Dogrel
Fontaines D.C.
« Dublin in the rain is mine - A pregnant city with a catholic mind »
Dogrel est le genre d’album qui vous agrippe la nuque dès le pas de la porte. On se doute de ce qui nous attend et ce qui nous attend ressemble fortement à une gueule de bois étant donné le nombre de pintes qui nous sera servi.
Avec leurs impers trop grands et leurs fronts aplatis à force de s’appuyer contre la vitre du salon, les cinq gaillards de Fontaines D.C. correspondent parfaitement à l’idée que l’on peut se faire d’une jeunesse irlandaise négligée qui s’emmerde bien les jours de pluie.
Car, comme tout bon premier album de braillards, celui-ci est né de l’ennui, l’ennui entraînant la colère, la colère entraînant généralement la baston dans les pubs. Dans le meilleur des cas, la frustration se cramponne autour d’un manche de guitare et on a droit à un excellent groupe de post-punk qui a préféré trouver refuge dans les bouquins de poésie plutôt que de casser des nez à grand renfort de queues de billard.
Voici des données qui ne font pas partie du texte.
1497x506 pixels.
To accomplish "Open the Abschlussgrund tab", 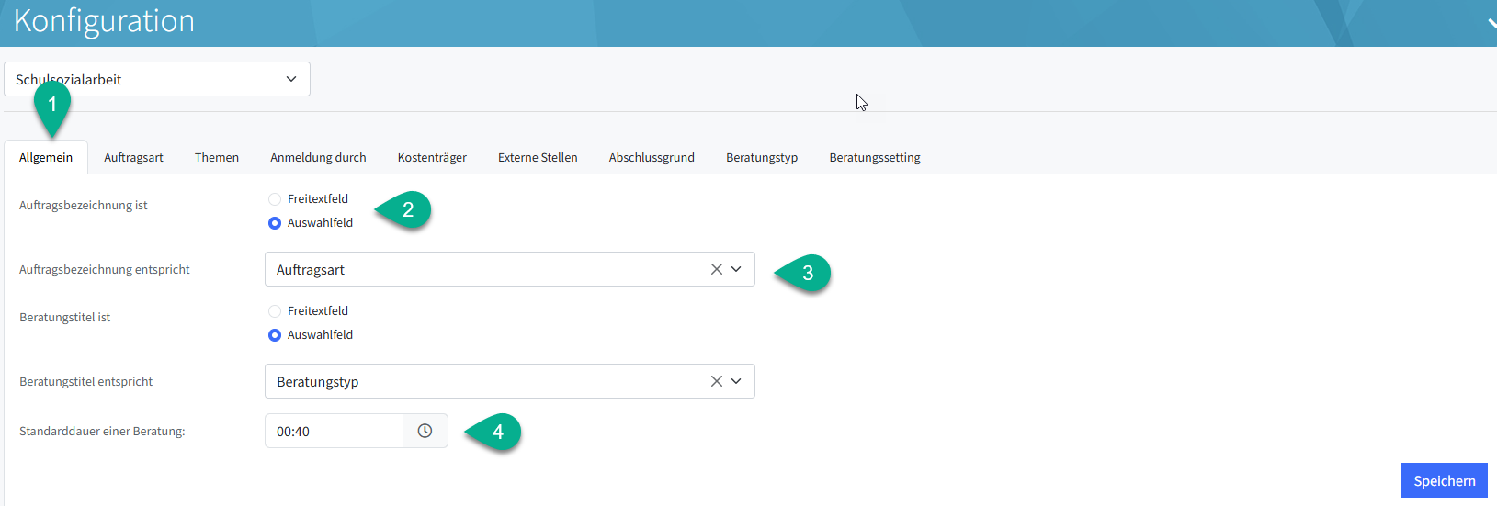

Animé par l’affection qu’il porte à son île, ses collines luisantes autant que ses blessures mal cicatrisées, Grian Chatten (chanteur et parolier du groupe) donne l’air de partager ses petites histoires sans même espérer qu’elles puissent résonner au-delà de la Manche. Sauf qu’elles sont foutrement bien écrites, ses petites histoires. Pilonnées avec un engagement sans faille à travers le tapage administré par ses camarades de jeu. C’est cru et précis, romantique sans être niais, maussade et étrangement optimiste. Tout ce qu’on a envie d’entendre d’un groupe qui se jette pour la première fois dans la mêlée.
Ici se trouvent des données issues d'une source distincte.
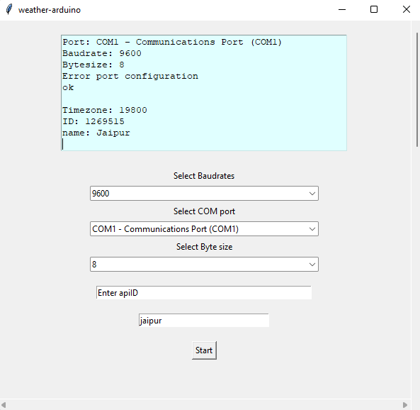The height and width of the screenshot is (410, 420).
Task: Click the horizontal scrollbar left arrow
Action: tap(4, 404)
Dogrel enchaîne les titres qui sonnent au pire comme des singles accidentels, au mieux comme des classiques instantanés. Sans doute parce que la base semble familière (merci monsieur Curtis, merci monsieur Doherty, merci aussi messieurs Smith, Robert et Mark E.). Peut-être aussi parce qu’un bon refrain pop dégage toujours cet air de déjà entendu.
« My childhood was small - But I'm gonna be big » avertit Chatten dans le même morceau d’ouverture ("Big"). Malgré son nom de club de troisième division, Fontaines D. C. risque bien de concrétiser ses ambitions.